Manasız bir yazı
Manasız bir yazı
Bazen susmak ister insan. İçinde birikmiş kırgınlıkları vardır ve bir insana anlatmak istersin pek oralı olmaz…
Ama inatla anlamasını beklersin, sonra kelimeler boğazına düğümlenir de tutamazsın kendini. İç sıkıntısı; kaçırılmış bir hayatın ağırlığı yormaya başlar. Başka bir yaşamın, mümkün olduğunun farkındayken, masadan yoksun bir hayatın içinde sıkışmış olmanın sessiz çığlığı olur susmak.

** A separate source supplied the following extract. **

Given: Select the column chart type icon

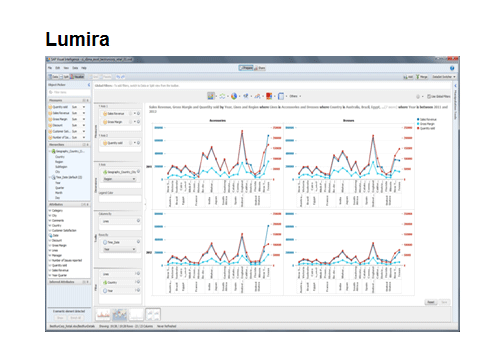Looking at the screenshot, I should point(211,96).
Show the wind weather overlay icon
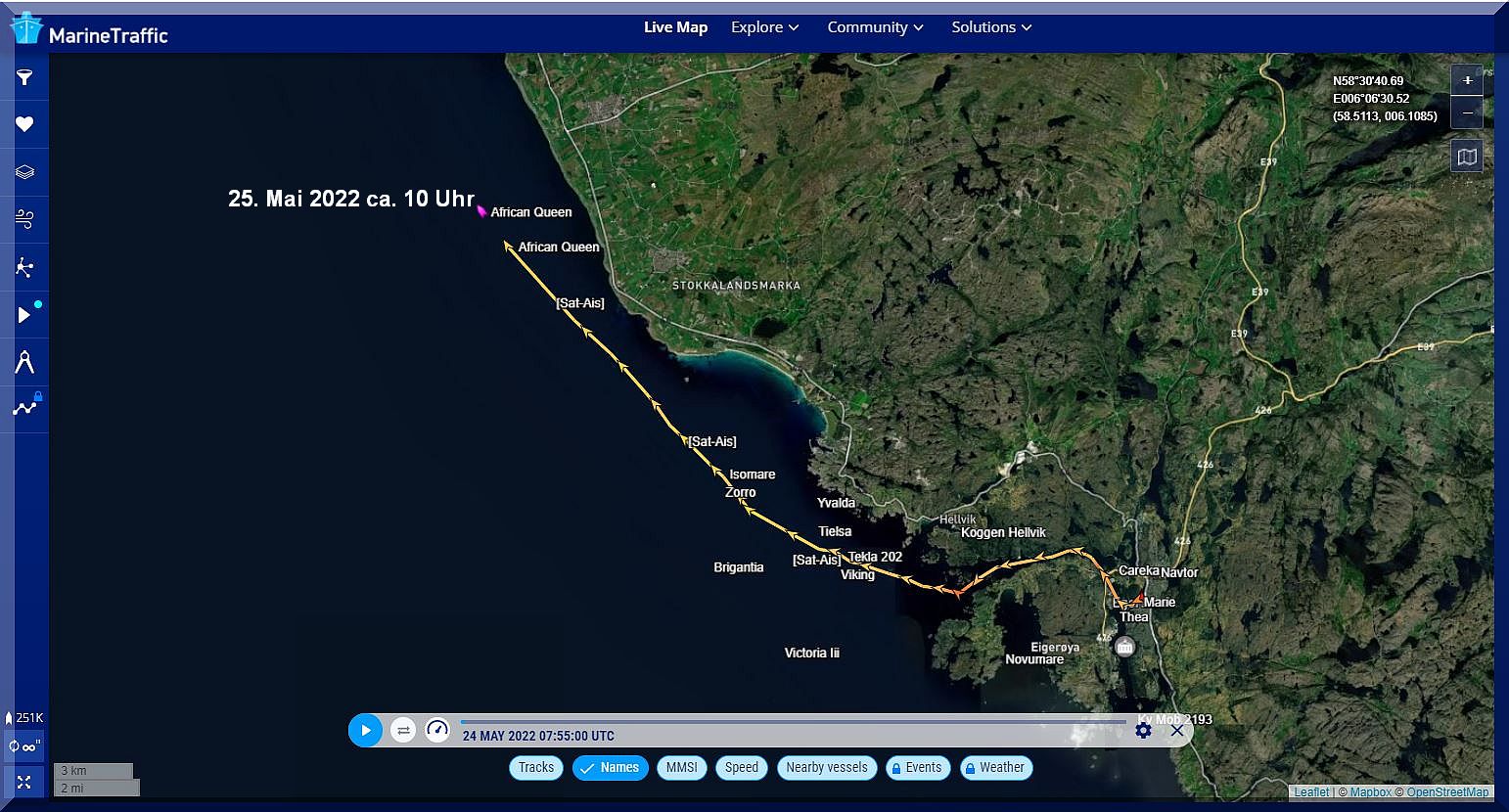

Gördüğünüz ve yaşadığınız dünya bir illüzyondur; ne kadar gerçek görünse de ardında saklı olan bambaşka bir hakikat vardır. Çatlaklar, suskunluklar, işte o perdenin ilk yırtığıdır. Kırılma değil…
Yanılsamadan özgürlüğe atılan ruhu acıtan bir adımdır.
Ruhum da şimdi öyle bir noktada.
“Ruh ufuksuz yaşamaz. “Siz daima doğru olun;
Dokuz köyden kovulsanız da, hayatınızın son anında bile duruşunuzu bozmayın.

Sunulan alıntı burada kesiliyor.